By raising this issue, Google very publicly is trying to draw a particular line on how toolbar and web browsing data should be used, and that may be a dangerous thing for Google to do. The average searcher, for example, may want that line drawn somewhere other than where Google might expect it to be drawn -- they may want it drawn at not using any toolbar/Chrome data for any purposes, or even not using any kind of behavior data at all -- and, if that line is drawn somewhere other than where Google wants it, Google could be hurt badly. That is why I am surprised that Google is coming out so strong here.

As for the particular issue of whether this is copying or not, I don't have much to say on that, but I think the most thought-provoking piece I have seen related to that question is John Langford's post, "User preferences for search engines". John argues that searchers own their browsing behavior and can reveal what they do across the web to whoever they want to. Whether you agree or not with that, it is worth reading John's thoughts on it and considering what you think might be the alternative.

Update: In the comments, Peter Kasting, a Google engineer working on Chrome, denies that Chrome sends clickstream data (the URLs you visit) back to Google. A check of the Google Chrome privacy policy ([1] [2]) appears to confirm that. I apologize for getting that wrong and have corrected the post above.

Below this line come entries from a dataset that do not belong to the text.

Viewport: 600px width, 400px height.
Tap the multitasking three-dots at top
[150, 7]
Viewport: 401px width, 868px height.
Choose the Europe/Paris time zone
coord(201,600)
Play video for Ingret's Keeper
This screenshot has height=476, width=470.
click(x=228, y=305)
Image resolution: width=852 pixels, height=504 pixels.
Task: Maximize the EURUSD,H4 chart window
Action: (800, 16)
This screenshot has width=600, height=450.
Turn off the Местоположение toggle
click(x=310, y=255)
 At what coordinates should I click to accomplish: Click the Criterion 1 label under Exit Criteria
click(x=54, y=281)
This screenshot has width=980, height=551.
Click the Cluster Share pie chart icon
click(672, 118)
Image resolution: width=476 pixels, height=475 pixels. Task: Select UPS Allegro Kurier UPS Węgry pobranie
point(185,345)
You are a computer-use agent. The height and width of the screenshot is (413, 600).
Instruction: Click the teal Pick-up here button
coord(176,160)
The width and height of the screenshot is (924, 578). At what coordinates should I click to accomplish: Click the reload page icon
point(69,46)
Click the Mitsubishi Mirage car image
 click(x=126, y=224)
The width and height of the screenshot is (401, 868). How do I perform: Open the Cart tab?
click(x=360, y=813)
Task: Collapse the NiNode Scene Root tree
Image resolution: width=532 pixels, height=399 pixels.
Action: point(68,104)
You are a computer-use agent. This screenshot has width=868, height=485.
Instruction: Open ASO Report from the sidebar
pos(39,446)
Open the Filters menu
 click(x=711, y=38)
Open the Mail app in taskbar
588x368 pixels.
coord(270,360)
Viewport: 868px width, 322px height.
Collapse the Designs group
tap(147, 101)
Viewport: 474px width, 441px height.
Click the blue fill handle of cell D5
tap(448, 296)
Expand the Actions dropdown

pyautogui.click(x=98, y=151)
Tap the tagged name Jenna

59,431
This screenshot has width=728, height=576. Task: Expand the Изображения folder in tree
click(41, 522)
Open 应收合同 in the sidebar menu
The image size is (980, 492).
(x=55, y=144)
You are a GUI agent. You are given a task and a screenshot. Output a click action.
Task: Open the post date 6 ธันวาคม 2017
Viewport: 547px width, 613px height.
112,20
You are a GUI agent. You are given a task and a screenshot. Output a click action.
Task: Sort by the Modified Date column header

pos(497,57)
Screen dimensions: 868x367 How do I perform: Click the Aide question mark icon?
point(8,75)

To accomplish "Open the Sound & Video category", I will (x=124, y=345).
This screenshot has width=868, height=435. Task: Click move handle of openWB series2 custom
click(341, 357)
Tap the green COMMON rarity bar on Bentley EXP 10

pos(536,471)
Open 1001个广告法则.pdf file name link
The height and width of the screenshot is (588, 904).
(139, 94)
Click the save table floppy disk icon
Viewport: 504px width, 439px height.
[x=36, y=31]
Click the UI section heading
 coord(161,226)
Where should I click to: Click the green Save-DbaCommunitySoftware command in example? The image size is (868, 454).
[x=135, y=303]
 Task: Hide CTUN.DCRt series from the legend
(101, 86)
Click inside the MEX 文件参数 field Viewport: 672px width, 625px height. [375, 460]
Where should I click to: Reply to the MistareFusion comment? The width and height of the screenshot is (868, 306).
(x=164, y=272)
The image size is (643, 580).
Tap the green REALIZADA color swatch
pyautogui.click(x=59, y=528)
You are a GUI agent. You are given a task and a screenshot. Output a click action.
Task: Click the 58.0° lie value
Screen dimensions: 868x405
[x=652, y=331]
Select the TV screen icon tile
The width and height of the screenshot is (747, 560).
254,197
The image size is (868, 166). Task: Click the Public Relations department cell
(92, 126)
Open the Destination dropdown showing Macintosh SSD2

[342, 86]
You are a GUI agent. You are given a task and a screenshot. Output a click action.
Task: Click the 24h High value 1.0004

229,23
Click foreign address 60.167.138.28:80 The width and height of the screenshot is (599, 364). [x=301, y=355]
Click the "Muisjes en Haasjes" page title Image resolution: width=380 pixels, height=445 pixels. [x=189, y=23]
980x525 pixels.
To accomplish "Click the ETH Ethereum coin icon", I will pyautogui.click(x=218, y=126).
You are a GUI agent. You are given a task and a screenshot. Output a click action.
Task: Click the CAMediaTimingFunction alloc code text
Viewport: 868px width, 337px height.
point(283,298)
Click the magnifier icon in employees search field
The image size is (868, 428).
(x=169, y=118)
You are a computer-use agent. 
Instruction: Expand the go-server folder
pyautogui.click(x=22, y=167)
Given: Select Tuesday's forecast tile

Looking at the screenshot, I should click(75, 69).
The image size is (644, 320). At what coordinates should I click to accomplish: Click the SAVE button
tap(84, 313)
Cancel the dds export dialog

Update: A few days later, search industry watcher Danny Sullivan writes, "In short, Google doesn’t occupy any higher ground than Microsoft, from what I can see, when it comes to using data gathered from browser add-ons to improve its own services, including its search engine." Whether you think Danny is right or not, his article demonstrates that Google was wrong in thinking they would easily win if they took this fight to the press.

7 comments:

pkasting said...

Greg, I work on Chrome, and you are dead wrong in your claim that Chrome sends clickstream data (or the list of pages the user visits, or similar) back to Google. We don't collect that kind of data even if users turn on the off-by-default "anonymous usage statistics" checkbox, and we never have.

Greg Linden said...

Peter, I got that wrong. I had heard a rumor that Chrome did keep that data, but the rumor appears to be wrong. I'll correct the post. Sorry about that, I should have made more of an attempt to verify the information before posting this.

pkasting said...

Thanks for the fast update, Greg!

Note: You may want to change an instance of "toolbar/Chrome" to "toolbar".

Greg Linden said...

Hi, Peter. I left that last toolbar/Chrome as is on purpose, since Chrome does send some limited data back, and that is part of a sentence talking about banning any use of any data. But, if you think it is misleading still, let me know and I'll change it. And, again, sorry for my mistake.

Michael Nielsen said...

The Chrome privacy policy is pretty vague: "When you type URLs or queries in the address bar, the letters you type are sent to your default search engine [Google, for almost all users] so the Suggest feature can automatically recommend terms or URLs you may be looking for."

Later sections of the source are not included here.